It is an exciting time for Christian scholarship at Redeemer University College. Last summer, Redeemer hosted a conference entitled Academy Regained. Scholars representing 12 academic disciplines and 8 universities explored the power and usefulness of a reformational worldview to engage the mainstream university. Our new Centre for Christian Scholarship (see page 29) will be hosting another, larger, conference in October this year. Several Redeemer professors have become editors of journals dedicated to the cultivation of Christian scholarship, and, beyond their work in the classroom, our faculty continue to produce Christian scholarship– articles, books, and artistic productions and other activities.
In all of these things, we see the influence of the great Dutch polymath Abraham Kuyper (1837 – 1920). Academy Regained—currently a book project—is an intentionally “big tent” Kuyperain approach to scholarship; the Centre continues Kuyper’s tradition of penetrating and engaged Christian public scholarship and journalism. Indeed, the very idea of “Christian scholarship,” i.e., scholarship that reflects a Christian rather than, say, a naturalistic worldview, is a very Kuyperian idea. For all these reasons, it makes sense to reflect briefly on Kuyper’s influence at Redeemer and beyond.
Kuyper’s influence has been profound.
Kuyper’s influence has been pervasive and positive. On the most basic level, Christian scholars now take for granted Kuyper’s insight that individuals, cultures, and cultural products like scholarship, are shaped by worldviews, i.e., beliefs about ultimate reality.
Many today are also convinced of what is come to be called “principled pluralism.”Given the ubiquity and diversity of worldviews and the pluralism that it implies, Christians ought to advocate a society that allows all cultures and worldviews freedom to express and develop themselves, privately and publicly. Christian universities are an example of this idea.

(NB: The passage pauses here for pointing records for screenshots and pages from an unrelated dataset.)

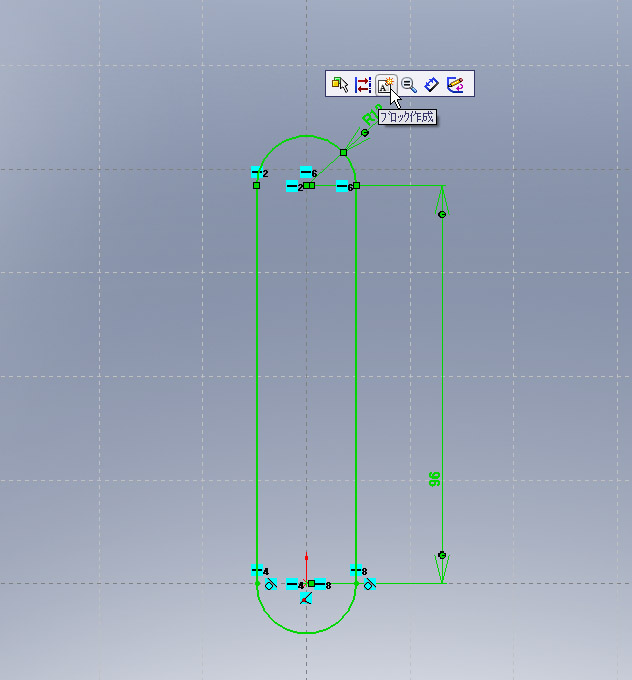Select the top arc center point

[x=309, y=185]
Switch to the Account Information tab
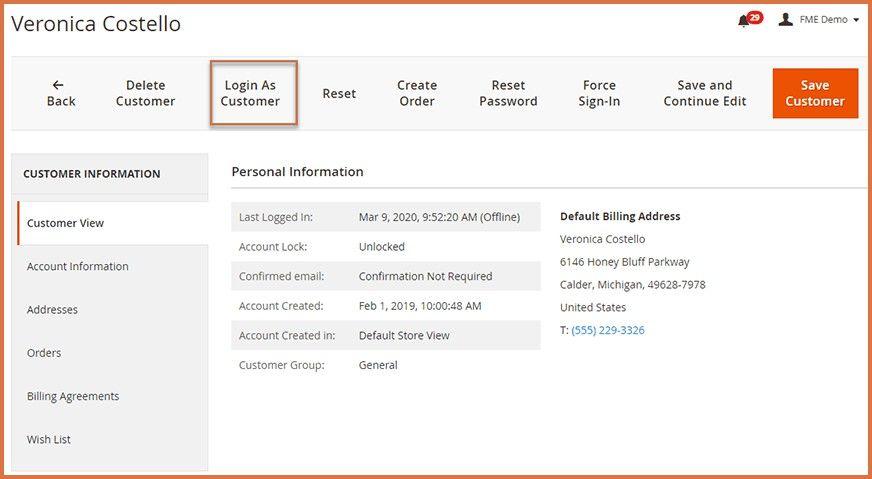872x479 pixels. [x=78, y=267]
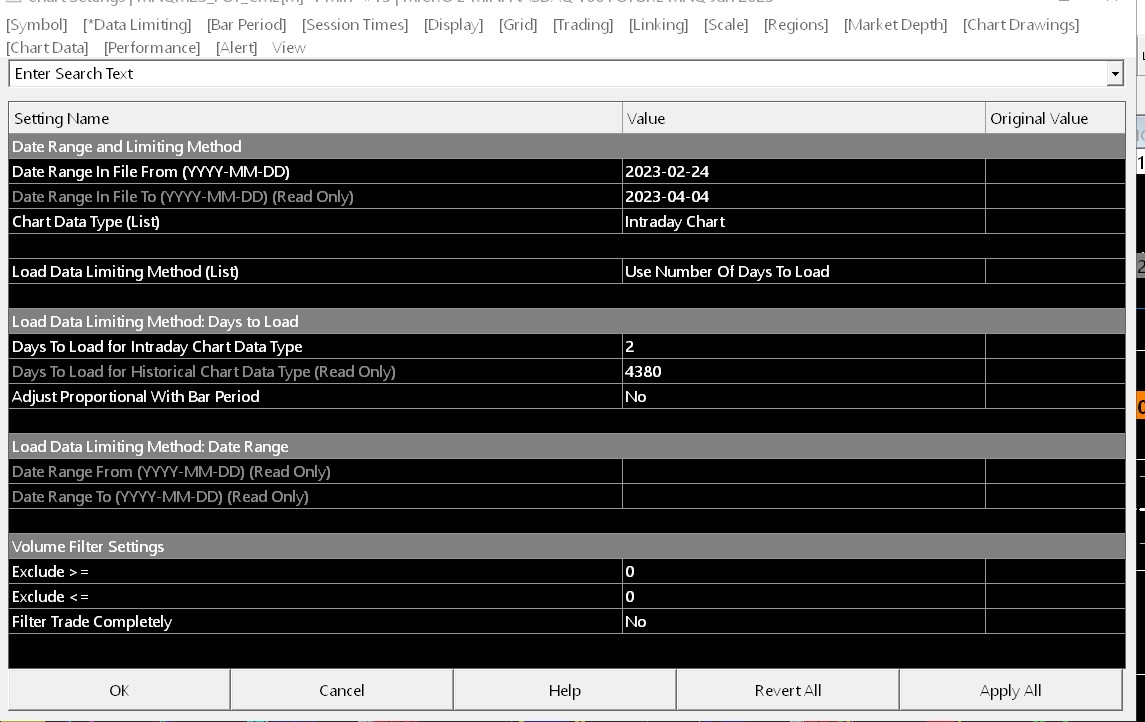This screenshot has height=722, width=1145.
Task: Open the Market Depth tab
Action: 895,25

There is also wide buy-in on what we might call “the Kuyperian paradox”—the affirmation of both common grace and antithesis—Kuyper’s unique approach to non-Christian insight, science and thought. Common grace teaches that non-Christian research can provide magnificent insight which Christians are free to embrace with enthusiastic gratitude. Yet Christian scholars also recognize much of this research suppresses God’s revelation and glory (Romans 1:18-23), and is therefore simultaneously fundamentally distorted. Understanding this paradox helps us to avoid the pitfalls of a disengaged pietism on the one hand, and uncritical appropriation on the other.
Finally, there is a remarkable Kuyperian ecumenism at Redeemer and other Christian universities—faculty from different denominational backgrounds all still identify themselves as Kuyperians.
Kuyper has not influenced us enough.
Still, we might make the case that we’ve fallen short of Kuyper’s vision for Christian scholarship. To illustrate the role of worldview on scholarship, Kuyper used the metaphor of a tree. The trunk of the tree represents those areas of scholarship where worldview plays a less significant role—here Christians and non-Christians can work side-by-side, measuring, observing, increasing knowledge, learning from one another. But at some point worldview differences cause the tree to divide into different branches. When Christian scholarship flourishes, the Christian “branch” will be strong, rivalling all other branches.
Instead of growing Kuyper’s branch, many Christian scholars have focused on the trunk. For decades, Christian scholars continue to rediscover the truth that scholarship does not necessarily need to be distinctive to be faithful. They’re right—it is essential that Christians contribute to mainstream research, and more and more Christians are making such contributions. However, this type of scholarship downplays the antithesis, tending not to challenge what Alvin Plantinga calls “the orthodoxy of the academy,” i.e., the naturalistic worldview that dominates the mainstream university.
But Kuyper believed that the existence of this very orthodoxy and the antithesis that it expresses “must be felt by every Christian scholar as a sharp incentive… to go back his own principles in his thinking, to renew all scientific investigation on lines of these principles, and to glut the press with the burden of his cogent studies.” Kuyper’s vision was not to teach the academic disciplines the same way as the mainstream with a little “Christian perspective” added on. Instead he believed that Christian universities exist to “renew all… investigations” along the lines of the Christian worldview. In other words, he envisioned a significant, unified, distinctively Christian intellectual alternative encompassing “every single science.” Not the work of a few Christian scholar celebrities, but a common intellectual effort in which communities of Christian scholars have learned to work and think and write in an integrally Christian way, one generation of Christian scholarly community building upon the next, until the Christian branch is recognized as an indisputable rival to the naturalistic branch.
It has been more than a century since Kuyper painted this breathtaking picture of what a Christian university should be. Yet, if we’re honest, in most academic disciplines, the “branch” of Christian scholarship is markedly underdeveloped, particularly when compared to the massive naturalistic alternative. This is why we need places like Redeemer to flourish. As Kuyper prayed, may we find “the courage, the perseverance, [and ] the energy” to “unroll the colors” of our own Christian banner, to the glory of God.
Dr. Russell Kosits is Associate Professor and Chair of the Psychology Department.